ECLI:NL:HR:2005:AR8296
Hoge Raad
- Cassatie
- F.H. Koster
- G.J.M. Corstens
- J.W. Ilsink
- Rechtspraak.nl
Vernietiging van de bestreden uitspraak inzake profijtontneming en draagkrachtverweer
In deze zaak heeft de Hoge Raad op 15 februari 2005 uitspraak gedaan in een cassatieprocedure tegen een beslissing van het Gerechtshof te Leeuwarden. De zaak betreft een vordering tot ontneming van wederrechtelijk verkregen voordeel van de betrokkene, die in 1960 is geboren en in financiële problemen verkeert. De betrokkene heeft zijn financiële situatie toegelicht, waarbij hij aangaf dat hij en zijn gezin afhankelijk zijn van het inkomen van zijn vrouw en dat zij te maken hebben met aanzienlijke schulden.
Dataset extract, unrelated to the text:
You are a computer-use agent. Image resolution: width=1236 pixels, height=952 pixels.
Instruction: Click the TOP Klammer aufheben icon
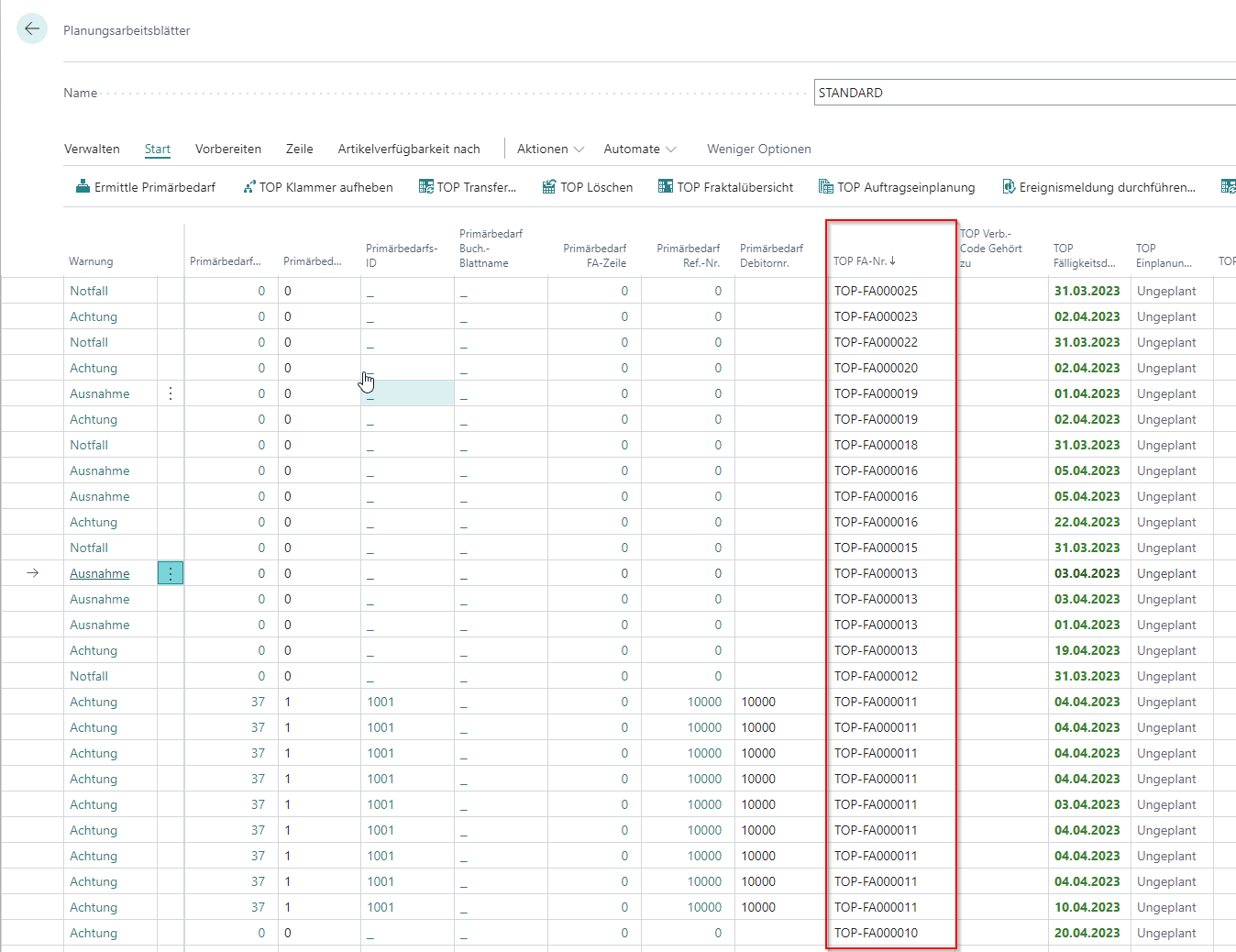[x=248, y=187]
De Hoge Raad oordeelt dat de rechter die de ontnemingsmaatregel oplegt, op straffe van nietigheid, een gemotiveerde beslissing moet geven op een uitdrukkelijk voorgedragen en met argumenten ondersteund draagkrachtverweer. Het Hof heeft verzuimd om dit verweer voldoende te motiveren, wat leidt tot de vernietiging van de bestreden uitspraak, maar uitsluitend voor zover het betreft de opgelegde vervangende hechtenis. De Hoge Raad wijst de zaak terug naar het Gerechtshof te Leeuwarden voor herbehandeling van de betalingsverplichting. De Hoge Raad verwerpt het beroep voor het overige, wat betekent dat de rest van de uitspraak van het Hof in stand blijft. Dit arrest benadrukt het belang van een zorgvuldige motivering door de rechter bij het opleggen van ontnemingsmaatregelen, vooral in situaties waarin de draagkracht van de betrokkene ter discussie staat.